BEGIN INFORMATION SUPPLIED
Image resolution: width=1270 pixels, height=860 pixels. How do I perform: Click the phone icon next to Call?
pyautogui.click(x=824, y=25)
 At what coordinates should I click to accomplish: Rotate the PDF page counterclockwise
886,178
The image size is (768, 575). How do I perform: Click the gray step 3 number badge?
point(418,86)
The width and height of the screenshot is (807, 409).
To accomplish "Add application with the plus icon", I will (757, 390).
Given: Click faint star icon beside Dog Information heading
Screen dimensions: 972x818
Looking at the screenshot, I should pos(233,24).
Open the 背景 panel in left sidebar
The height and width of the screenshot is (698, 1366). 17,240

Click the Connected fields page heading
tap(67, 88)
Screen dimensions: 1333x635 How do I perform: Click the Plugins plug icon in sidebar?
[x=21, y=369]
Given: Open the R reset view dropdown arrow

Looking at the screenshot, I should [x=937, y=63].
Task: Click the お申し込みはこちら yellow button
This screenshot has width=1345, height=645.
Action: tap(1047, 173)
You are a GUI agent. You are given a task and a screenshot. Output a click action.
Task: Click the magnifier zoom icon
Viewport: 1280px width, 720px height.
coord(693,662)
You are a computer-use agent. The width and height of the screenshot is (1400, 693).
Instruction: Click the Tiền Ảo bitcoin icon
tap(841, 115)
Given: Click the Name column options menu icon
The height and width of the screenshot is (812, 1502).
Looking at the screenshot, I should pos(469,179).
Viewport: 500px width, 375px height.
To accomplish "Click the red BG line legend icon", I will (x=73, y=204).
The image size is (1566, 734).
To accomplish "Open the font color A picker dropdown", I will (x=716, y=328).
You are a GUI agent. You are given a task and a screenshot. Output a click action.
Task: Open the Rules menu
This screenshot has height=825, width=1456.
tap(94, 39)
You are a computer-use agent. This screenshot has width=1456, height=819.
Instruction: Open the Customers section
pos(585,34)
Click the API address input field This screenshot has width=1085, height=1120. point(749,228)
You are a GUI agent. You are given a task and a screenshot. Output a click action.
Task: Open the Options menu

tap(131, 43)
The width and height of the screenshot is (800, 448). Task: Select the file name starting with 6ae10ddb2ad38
END INFORMATION SUPPLIED
List each line in the listing that contains the string "will".

To accomplish "Add application with the plus icon", I will (757, 390).
To accomplish "Click the red BG line legend icon", I will (x=73, y=204).
To accomplish "Open the font color A picker dropdown", I will (x=716, y=328).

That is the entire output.